§ DIRECTIONS FOR THIS TASK
Show all lines from the data that include the word "computer".

-------- INPUT DATA

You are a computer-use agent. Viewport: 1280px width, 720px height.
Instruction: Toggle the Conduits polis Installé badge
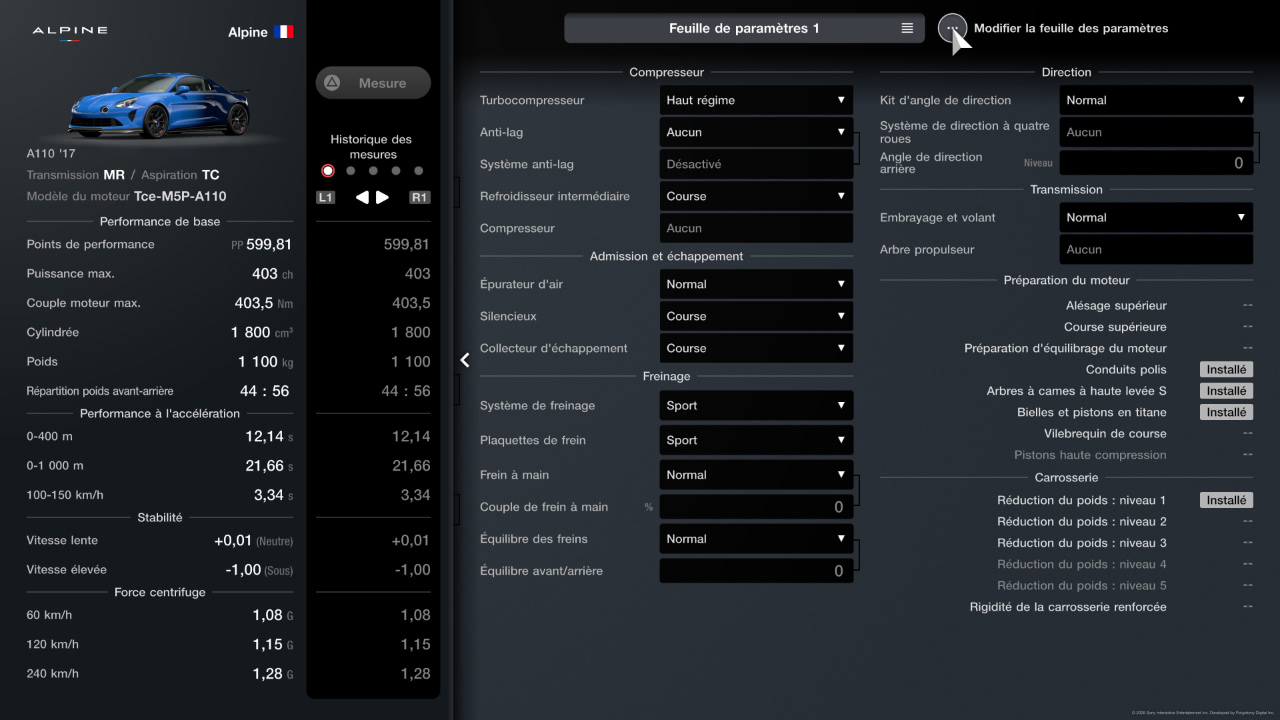click(x=1225, y=370)
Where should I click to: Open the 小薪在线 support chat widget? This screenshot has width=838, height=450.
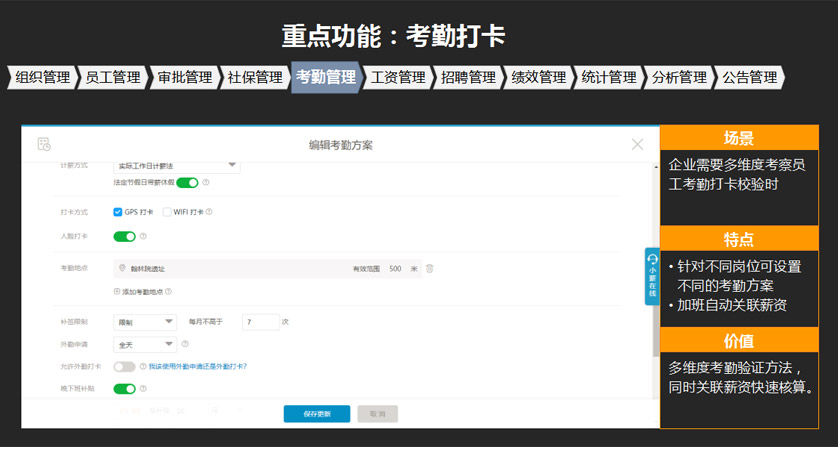tap(652, 276)
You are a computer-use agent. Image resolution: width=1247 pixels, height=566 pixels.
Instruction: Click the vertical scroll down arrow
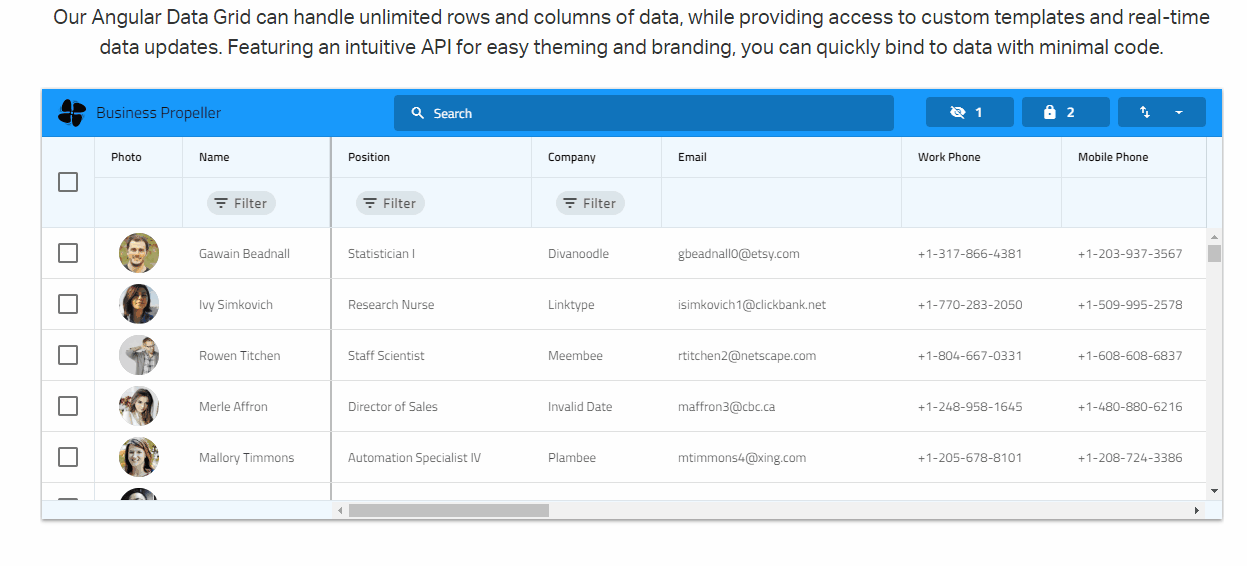pos(1214,491)
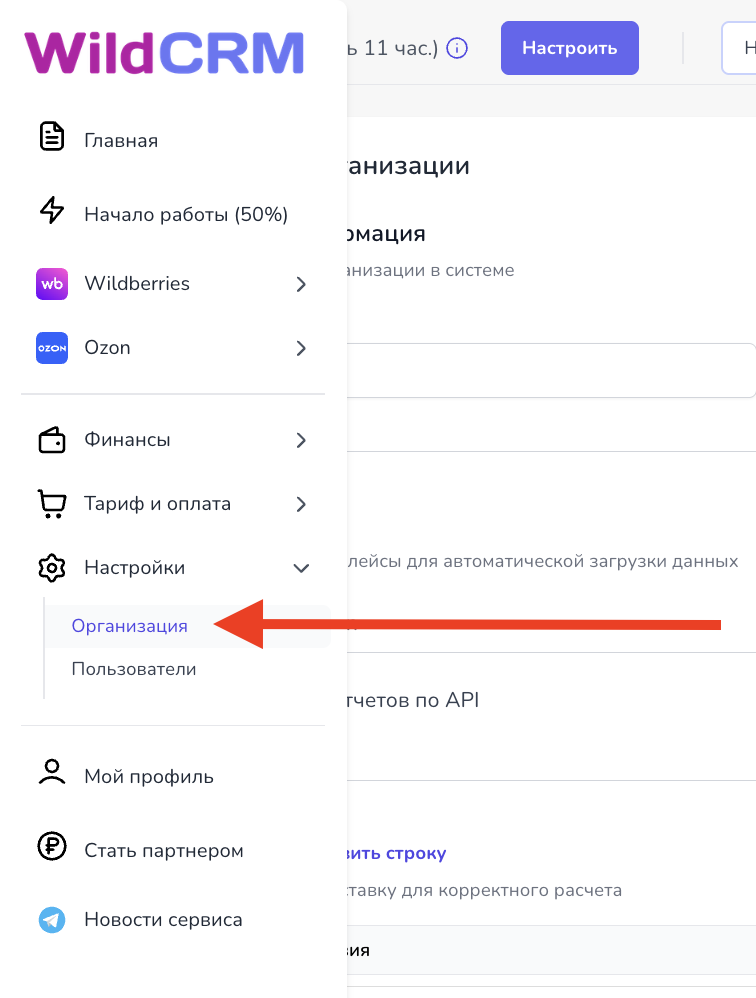Click the Telegram icon for Новости сервиса

click(52, 920)
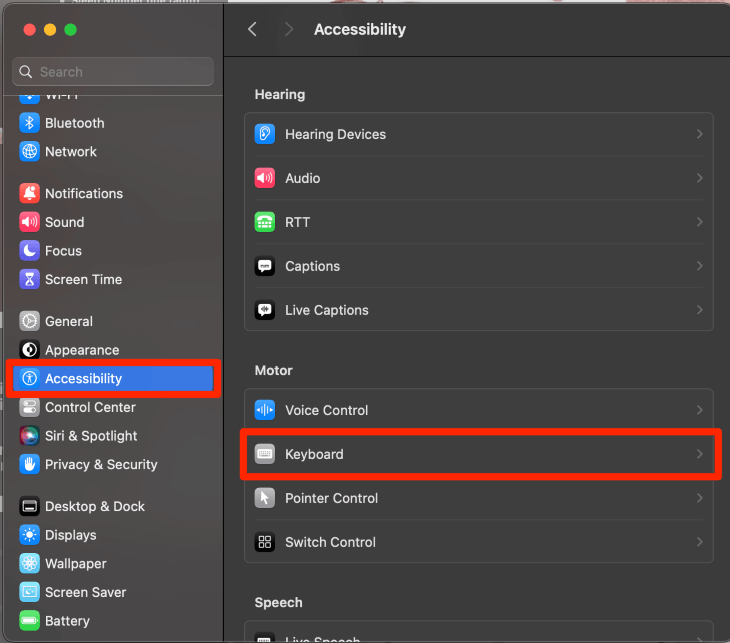Click the Bluetooth icon in sidebar

[29, 123]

----------------

§ EXERCISE RESULT
You are a computer-use agent. Viewport: 1280px width, 720px height.
You are a computer-use agent. Image resolution: width=1247 pixels, height=566 pixels.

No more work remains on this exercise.